Bava primarily uses suggestion rather than gore to make us squirm, and the beautifully atmospheric preludes to each demise milk the maximum out of what’s not there: Protagonists wander cluttered interiors or shadowy exteriors that are invariably lit with an arresting, color-rich moodiness that would be absurd in real life.

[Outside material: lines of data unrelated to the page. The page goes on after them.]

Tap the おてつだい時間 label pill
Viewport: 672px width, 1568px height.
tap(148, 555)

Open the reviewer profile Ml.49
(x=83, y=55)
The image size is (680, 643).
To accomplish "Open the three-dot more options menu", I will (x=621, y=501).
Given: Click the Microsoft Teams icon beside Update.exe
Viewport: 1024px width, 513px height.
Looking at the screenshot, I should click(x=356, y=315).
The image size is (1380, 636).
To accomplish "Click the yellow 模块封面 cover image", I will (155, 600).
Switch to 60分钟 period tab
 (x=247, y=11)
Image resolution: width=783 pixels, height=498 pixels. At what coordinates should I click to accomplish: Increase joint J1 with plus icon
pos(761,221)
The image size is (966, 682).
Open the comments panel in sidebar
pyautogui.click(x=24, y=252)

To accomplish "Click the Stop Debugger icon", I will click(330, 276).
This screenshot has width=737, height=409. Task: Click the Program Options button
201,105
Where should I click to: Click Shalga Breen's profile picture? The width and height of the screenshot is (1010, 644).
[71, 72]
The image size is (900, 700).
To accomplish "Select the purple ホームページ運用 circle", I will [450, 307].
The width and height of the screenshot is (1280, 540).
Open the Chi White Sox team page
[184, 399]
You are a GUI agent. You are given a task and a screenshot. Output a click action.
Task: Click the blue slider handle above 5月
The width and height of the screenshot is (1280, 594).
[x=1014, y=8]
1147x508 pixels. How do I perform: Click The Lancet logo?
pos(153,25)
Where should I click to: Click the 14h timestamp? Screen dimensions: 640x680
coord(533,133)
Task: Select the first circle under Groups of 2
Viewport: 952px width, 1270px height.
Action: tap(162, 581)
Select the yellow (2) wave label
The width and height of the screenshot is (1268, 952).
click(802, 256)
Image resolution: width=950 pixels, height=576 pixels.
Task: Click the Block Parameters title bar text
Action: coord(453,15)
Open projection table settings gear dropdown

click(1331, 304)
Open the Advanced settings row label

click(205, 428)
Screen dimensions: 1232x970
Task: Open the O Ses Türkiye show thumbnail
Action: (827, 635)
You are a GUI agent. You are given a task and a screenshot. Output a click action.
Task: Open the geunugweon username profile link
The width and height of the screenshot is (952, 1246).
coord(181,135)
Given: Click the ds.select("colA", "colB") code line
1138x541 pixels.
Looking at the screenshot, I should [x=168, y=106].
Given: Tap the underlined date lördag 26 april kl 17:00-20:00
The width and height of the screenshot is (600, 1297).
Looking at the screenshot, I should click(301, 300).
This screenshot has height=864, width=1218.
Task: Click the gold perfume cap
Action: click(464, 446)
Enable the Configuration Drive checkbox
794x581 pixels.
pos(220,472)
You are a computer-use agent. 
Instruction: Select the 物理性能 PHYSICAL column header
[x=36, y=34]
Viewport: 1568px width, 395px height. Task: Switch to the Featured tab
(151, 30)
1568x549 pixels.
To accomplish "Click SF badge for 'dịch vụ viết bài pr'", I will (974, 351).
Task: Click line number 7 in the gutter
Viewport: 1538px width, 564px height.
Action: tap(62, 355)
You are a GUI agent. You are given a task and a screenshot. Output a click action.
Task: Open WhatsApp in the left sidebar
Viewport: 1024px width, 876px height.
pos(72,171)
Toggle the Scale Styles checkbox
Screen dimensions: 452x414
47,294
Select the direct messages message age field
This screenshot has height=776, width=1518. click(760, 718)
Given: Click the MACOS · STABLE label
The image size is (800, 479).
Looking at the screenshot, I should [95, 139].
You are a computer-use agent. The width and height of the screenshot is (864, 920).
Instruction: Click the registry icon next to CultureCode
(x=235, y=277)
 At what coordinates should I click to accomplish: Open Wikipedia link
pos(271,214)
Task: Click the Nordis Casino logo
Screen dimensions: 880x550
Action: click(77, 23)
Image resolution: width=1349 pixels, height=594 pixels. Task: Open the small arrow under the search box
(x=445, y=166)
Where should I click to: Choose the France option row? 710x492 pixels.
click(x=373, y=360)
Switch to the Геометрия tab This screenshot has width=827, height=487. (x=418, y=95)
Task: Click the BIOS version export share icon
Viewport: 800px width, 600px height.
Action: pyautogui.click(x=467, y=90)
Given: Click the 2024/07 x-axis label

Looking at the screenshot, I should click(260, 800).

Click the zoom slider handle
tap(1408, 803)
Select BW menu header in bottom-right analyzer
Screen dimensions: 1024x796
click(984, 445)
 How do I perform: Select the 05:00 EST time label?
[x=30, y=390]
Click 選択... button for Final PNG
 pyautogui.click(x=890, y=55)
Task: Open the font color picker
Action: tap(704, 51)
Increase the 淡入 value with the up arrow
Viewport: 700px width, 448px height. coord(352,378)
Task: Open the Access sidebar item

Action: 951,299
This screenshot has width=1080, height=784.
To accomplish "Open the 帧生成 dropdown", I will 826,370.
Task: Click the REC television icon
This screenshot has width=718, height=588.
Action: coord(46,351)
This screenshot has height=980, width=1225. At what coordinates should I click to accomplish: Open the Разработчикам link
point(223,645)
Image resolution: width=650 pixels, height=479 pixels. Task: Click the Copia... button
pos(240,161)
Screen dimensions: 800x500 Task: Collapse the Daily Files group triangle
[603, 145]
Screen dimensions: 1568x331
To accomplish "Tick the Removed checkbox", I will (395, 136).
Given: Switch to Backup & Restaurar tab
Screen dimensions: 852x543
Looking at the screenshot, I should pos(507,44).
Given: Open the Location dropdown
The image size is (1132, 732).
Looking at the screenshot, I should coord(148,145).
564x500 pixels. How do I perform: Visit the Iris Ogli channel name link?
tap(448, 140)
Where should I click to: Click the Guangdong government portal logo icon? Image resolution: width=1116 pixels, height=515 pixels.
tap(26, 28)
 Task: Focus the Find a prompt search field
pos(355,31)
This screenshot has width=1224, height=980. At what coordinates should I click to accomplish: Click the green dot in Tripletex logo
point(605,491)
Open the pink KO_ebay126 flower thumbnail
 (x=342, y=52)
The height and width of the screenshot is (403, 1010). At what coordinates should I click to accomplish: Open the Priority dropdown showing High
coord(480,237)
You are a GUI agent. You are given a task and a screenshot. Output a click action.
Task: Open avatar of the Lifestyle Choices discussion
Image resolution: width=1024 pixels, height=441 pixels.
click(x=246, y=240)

All too conveniently, Black Lace takes place in a milieu where looks are everything—the fashion design house of Christian haute couture, imperiously ruled by Contessa Cristina Como (Hungarian-born Eva Bartok, a popular European leading lady who was about to abandon her career for spiritual pursuits). When one of her models is strangled on the concern’s palatial estate grounds, she leaves behind a diary whose lurid revelations—of cocaine use, infidelity, homosexuality and so forth—many people would prefer remain secret. Thus nearly everyone’s a suspect when the diary goes missing and those who might possess it turn up murdered in ever-more grotesque ways.

Nearly all the victims are beautiful women, most given plenty of opportunity to run around terrified before they are offed by means including a metal claw from a metal suit of armor and a red-hot radiator pressed to an unfortunate face. Yet Bava primarily uses suggestion rather than gore to make us squirm, and the beautifully atmospheric preludes to each demise milk the maximum out of what’s not there: Protagonists wander cluttered interiors or shadowy exteriors that are invariably lit with an arresting, color-rich moodiness that would be absurd in real life.

THE WHIP AND THE FLESH

Why, the over-logical viewer might ask, is an antiques warehouse’s darkness riddled with arbitrary patches of hot pink or pulsating aquamarine light from no apparent source? Because their disorienting effect adds to the suspenseful ambiance, that’s why. Plus: It’s really, really pretty. (Bava’s closest stylistic inheritor, Dario Argento, would take gaudy color-as-atmospheric-end-in-itself even further in his cult favorites Suspiria and Inferno.) The defunct Eastmancolor process seldom looked more eye-poppingly vivid—or, at times, subtle—than amidst Blood’s inexpensive yet infinitely resourceful riots of set decoration and key lighting. (Legend has it the budget was so tight that the film’s graceful tracking shots were accomplished, of necessity, by mounting the camera on a children’s toy wagon.)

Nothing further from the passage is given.